The country received $566.57 million in remittance in the first 13 days of the current month of October.
Bangladesh Bank statistics show maximum remittance came through private commercial banks as they received $413.29 million while the nine foreign banks $4.68 million.
Six state-owned commercial banks -- Agrani, Janata, Rupali, Sonali, BASIC and BDBL – brought in $143.21 million from Bangladeshi expatriates while two state-owned specialised banks got $5.39 million.
Of the private commercial banks, highest $117.34 million entered the country through Islami Bank Bangladesh Limited (IBBL) followed by Dutch-Bangla Bank’s $32.51 million.
Of the state-owned banks, Agrani Bank received $57.86 million while Sonali Bank $45.58 million, Janata Bank $31.94 million, Rupali Bank $7.74 million and BASIC Bank $0.09 million. However, BDBL received no remittance, reports UNB.
Among other private banks which are in leading positions in earning remittance include Bank Asia ($24.81mn), Pubali Bank ($21.86mn), Mutual Trust Bank ($21.44mn), Southeast Bank ($17.35mn), Brac Bank ($16.92mn), National Bank Limited ($16.59mn), (Uttara $13.30mn), Mercantile Bank ($10.07mn), NCC Bank ($10.33mn), Prime Bank ($9.15mn) and Trust Bank ($10.08mn).
Meanwhile, the NRB banks showed a poor performance in receiving remittance although the government allowed their establishment with a high hope.
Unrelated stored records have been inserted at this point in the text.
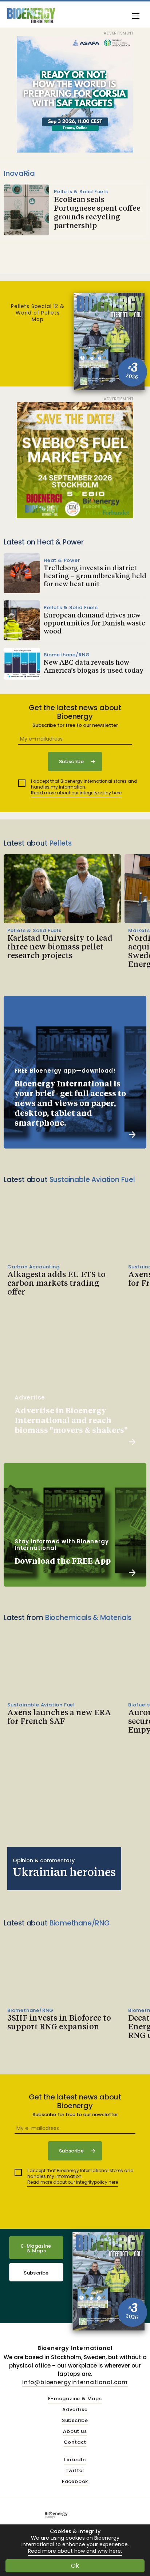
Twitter (75, 2471)
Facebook (75, 2482)
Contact (75, 2442)
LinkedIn (75, 2460)
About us (75, 2432)
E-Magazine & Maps (36, 2248)
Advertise (74, 2410)
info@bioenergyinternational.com (75, 2382)
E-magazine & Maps (75, 2399)
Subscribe (36, 2272)
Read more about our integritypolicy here (76, 793)
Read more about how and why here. (75, 2551)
Of the three NRB banks, NRB Bank received only $0.17 million while NRB Commercial Bank $0.19 million and NRB Global Bank $0.16 million in remittance from non-resident Bangladeshis during the period.
There are some other private banks which also showed poor performance in remittance earning during the period as they received below two million each. These banks are Farmers Bank ($0.13mn), SBAC Bank ($0.78mn), One Bank ($0.32mn), Modhumati Bank ($0.07mn), Midland Bank ($0.07mn), Meghna Bank ($0.20mn), Exim Bank ($1.59mn), IFIC Bank ($1.00mn) and Shahjalal Islami Bank ($1.23mn) while ICB Islamic Bank received not remittance.